§ Task prompt
Repeat the entries that follow verbatim, without any of their pictures.

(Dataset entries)
*-*-*
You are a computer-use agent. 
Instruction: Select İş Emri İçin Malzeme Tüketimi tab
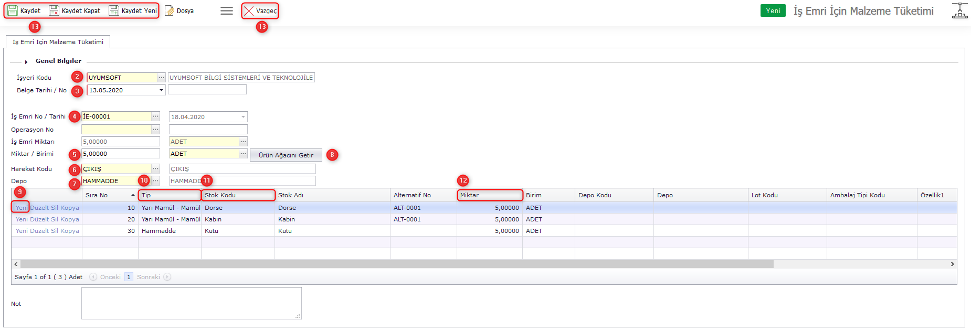(58, 42)
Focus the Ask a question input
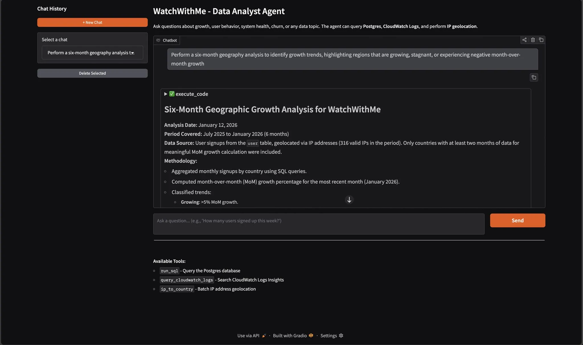Image resolution: width=583 pixels, height=345 pixels. coord(319,224)
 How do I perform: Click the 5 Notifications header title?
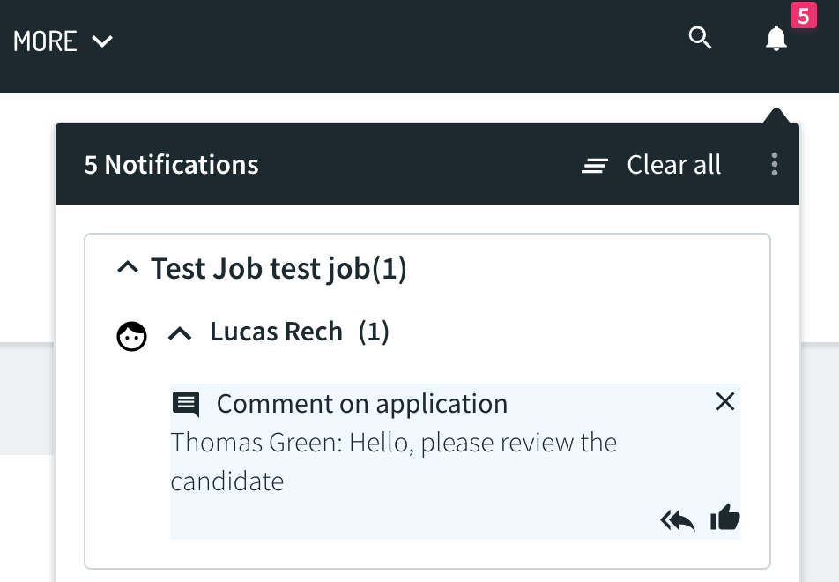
*-*-*
§ Solution below
You are a computer-use agent. 
Instruction: Select İş Emri İçin Malzeme Tüketimi tab
(58, 42)
Focus the Ask a question input
Image resolution: width=583 pixels, height=345 pixels. coord(319,224)
 How do I perform: Click the 5 Notifications header title?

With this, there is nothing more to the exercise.